> **Task directions**
Reproduce the article on the 1967 Monkees and Jimi Hendrix tour word for word, in full.

> **Text block**
The Monkees / Jimi Hendrix 1967 Tour - The Only Night It Clicked Was In Greensboro!

by Billy Ingram

Legendary Dusty Dunn, #1 drive-time deejay in Greensboro, dropped the needle on “Pleasant Valley Sunday” for the very first time on July 12, 1967. That 45rpm record would quickly rocket to No. 3 on WCOG’s (“Go Go 1-3-2-0!”) pop chart.

As he was playing that platter, Dusty Dunn was well aware that The Monkees were swinging somewhere in Greensboro, he was just as anxious as every young person in town to discover where they were holed up. Throughout his shift, Dunn’s echo-enhanced voice kept prompting listeners to call into the station if they had any information that would lead to The Monkees’ cover being blown.

What only a handful of people knew, mostly because the motel’s staff had alerted their friends, was the nation’s latest pop sensations were on Summit Avenue, at the Oaks Motel.

The Oaks Motel in Greensboro, NC
The Oaks Motel in Greensboro

In its heyday, Oaks was where superstar musical acts and athletes touched down while in town. The Green Bay Packers encamped here playing preseason games in Winston-Salem from 1955-60.

Bussed in without fanfare into Greensboro in the pre-dawn hours with an entourage of thirty, the “Pre-Fab Four” was accompanied by an unlikely opening act, The Jimi Hendrix Experience. No doubt the oddest pairing in music history, one the legendary guitarist likened to, “Putting Dracula with Snow White.”

Micky Dolenz and Peter Tork had been greatly impressed by Jimi Hendrix’s game-changing concert at the Monterey Pop Festival, they made the case for adding him to the Summer of Love’s hottest ticket, The Monkees’ American Tour, which had taken the stage for the first time four nights earlier in Florida.

It didn't go all that well, as it turned out. The night before the Greensboro date, in Charlotte, before finishing his set, Hendrix rested his guitar against an amp and walked away in disgust. The reason? Hordes of hysterical teeny-boppers pleading for Davy Jones throughout his set.

Greensboro would prove to be the only bright spot on this ill-fated tour.

> **Supplied material**
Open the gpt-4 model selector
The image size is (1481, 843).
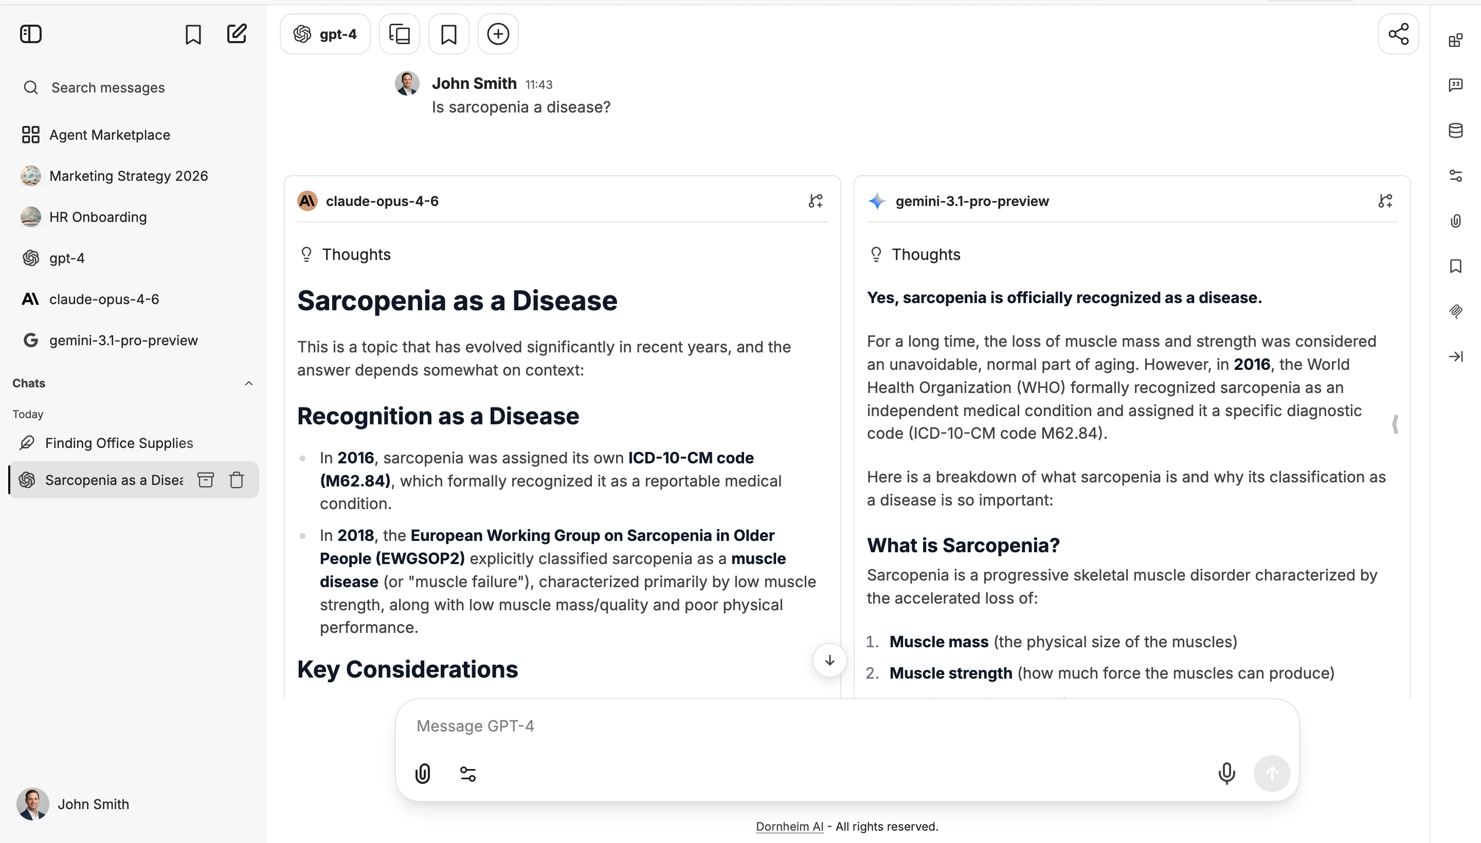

> **Exercise solution**
The Monkees / Jimi Hendrix 1967 Tour - The Only Night It Clicked Was In Greensboro!

by Billy Ingram

Legendary Dusty Dunn, #1 drive-time deejay in Greensboro, dropped the needle on “Pleasant Valley Sunday” for the very first time on July 12, 1967. That 45rpm record would quickly rocket to No. 3 on WCOG’s (“Go Go 1-3-2-0!”) pop chart.

As he was playing that platter, Dusty Dunn was well aware that The Monkees were swinging somewhere in Greensboro, he was just as anxious as every young person in town to discover where they were holed up. Throughout his shift, Dunn’s echo-enhanced voice kept prompting listeners to call into the station if they had any information that would lead to The Monkees’ cover being blown.

What only a handful of people knew, mostly because the motel’s staff had alerted their friends, was the nation’s latest pop sensations were on Summit Avenue, at the Oaks Motel.

The Oaks Motel in Greensboro, NC
The Oaks Motel in Greensboro

In its heyday, Oaks was where superstar musical acts and athletes touched down while in town. The Green Bay Packers encamped here playing preseason games in Winston-Salem from 1955-60.

Bussed in without fanfare into Greensboro in the pre-dawn hours with an entourage of thirty, the “Pre-Fab Four” was accompanied by an unlikely opening act, The Jimi Hendrix Experience. No doubt the oddest pairing in music history, one the legendary guitarist likened to, “Putting Dracula with Snow White.”

Micky Dolenz and Peter Tork had been greatly impressed by Jimi Hendrix’s game-changing concert at the Monterey Pop Festival, they made the case for adding him to the Summer of Love’s hottest ticket, The Monkees’ American Tour, which had taken the stage for the first time four nights earlier in Florida.

It didn't go all that well, as it turned out. The night before the Greensboro date, in Charlotte, before finishing his set, Hendrix rested his guitar against an amp and walked away in disgust. The reason? Hordes of hysterical teeny-boppers pleading for Davy Jones throughout his set.

Greensboro would prove to be the only bright spot on this ill-fated tour.